§ **Set exercise**:
Express every line of the items below as a JSON list of strings, one string for each line, leaving out any blank lines.

———

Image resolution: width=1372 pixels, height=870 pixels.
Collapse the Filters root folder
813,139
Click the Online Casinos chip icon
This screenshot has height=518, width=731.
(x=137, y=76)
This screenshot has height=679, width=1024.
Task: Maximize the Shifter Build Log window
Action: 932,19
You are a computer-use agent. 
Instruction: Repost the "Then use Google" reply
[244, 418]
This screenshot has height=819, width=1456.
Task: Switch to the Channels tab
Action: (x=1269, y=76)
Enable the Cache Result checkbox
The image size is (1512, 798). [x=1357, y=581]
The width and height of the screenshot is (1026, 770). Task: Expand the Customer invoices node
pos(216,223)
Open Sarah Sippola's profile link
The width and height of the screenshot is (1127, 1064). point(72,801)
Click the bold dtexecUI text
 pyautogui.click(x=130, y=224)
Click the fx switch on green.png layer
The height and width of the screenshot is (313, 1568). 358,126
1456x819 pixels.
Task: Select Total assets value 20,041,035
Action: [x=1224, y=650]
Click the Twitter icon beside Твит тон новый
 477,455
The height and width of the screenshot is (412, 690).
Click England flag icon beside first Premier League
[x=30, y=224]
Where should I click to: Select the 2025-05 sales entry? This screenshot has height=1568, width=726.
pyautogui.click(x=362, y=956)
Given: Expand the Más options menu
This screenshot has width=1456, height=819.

———

§ **Worked solution**:
[
  "Image resolution: width=1372 pixels, height=870 pixels.",
  "Collapse the Filters root folder",
  "813,139",
  "Click the Online Casinos chip icon",
  "This screenshot has height=518, width=731.",
  "(x=137, y=76)",
  "This screenshot has height=679, width=1024.",
  "Task: Maximize the Shifter Build Log window",
  "Action: 932,19",
  "You are a computer-use agent. ",
  "Instruction: Repost the \"Then use Google\" reply",
  "[244, 418]",
  "This screenshot has height=819, width=1456.",
  "Task: Switch to the Channels tab",
  "Action: (x=1269, y=76)",
  "Enable the Cache Result checkbox",
  "The image size is (1512, 798). [x=1357, y=581]",
  "The width and height of the screenshot is (1026, 770). Task: Expand the Customer invoices node",
  "pos(216,223)",
  "Open Sarah Sippola's profile link",
  "The width and height of the screenshot is (1127, 1064). point(72,801)",
  "Click the bold dtexecUI text",
  " pyautogui.click(x=130, y=224)",
  "Click the fx switch on green.png layer",
  "The height and width of the screenshot is (313, 1568). 358,126",
  "1456x819 pixels.",
  "Task: Select Total assets value 20,041,035",
  "Action: [x=1224, y=650]",
  "Click the Twitter icon beside Твит тон новый",
  " 477,455",
  "The height and width of the screenshot is (412, 690).",
  "Click England flag icon beside first Premier League",
  "[x=30, y=224]",
  "Where should I click to: Select the 2025-05 sales entry? This screenshot has height=1568, width=726.",
  "pyautogui.click(x=362, y=956)",
  "Given: Expand the Más options menu",
  "This screenshot has width=1456, height=819."
]